Stored data:
• • • • •

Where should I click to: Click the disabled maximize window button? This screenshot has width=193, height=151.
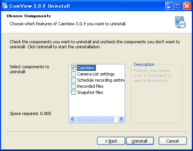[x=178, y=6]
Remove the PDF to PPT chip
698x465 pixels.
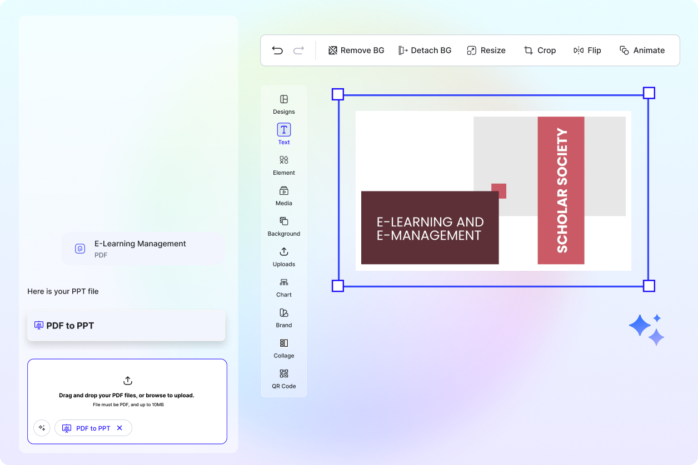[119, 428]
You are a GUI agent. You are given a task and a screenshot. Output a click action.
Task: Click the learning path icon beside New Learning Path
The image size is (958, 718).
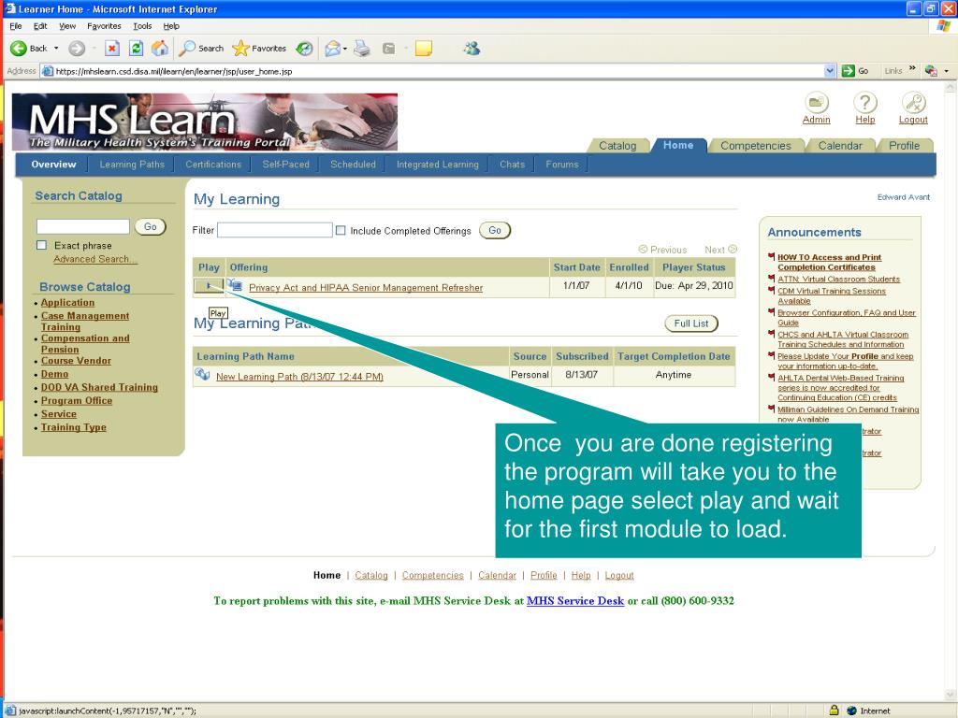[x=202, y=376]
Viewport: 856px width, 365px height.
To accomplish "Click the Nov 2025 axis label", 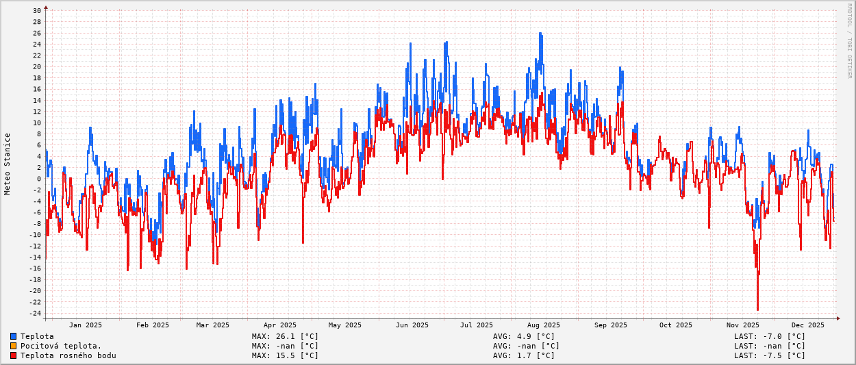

• • • • •

WHAT IS NEEDED =
Each line from the one bearing "Task: Click the" through the final line of the records is to be copied exactly, and no pictures are to be included.

SOLUTION TO THIS EXERCISE =
Task: Click the learning path icon beside New Learning Path
The image size is (958, 718).
[x=202, y=376]
Viewport: 856px width, 365px height.
To accomplish "Click the Nov 2025 axis label", 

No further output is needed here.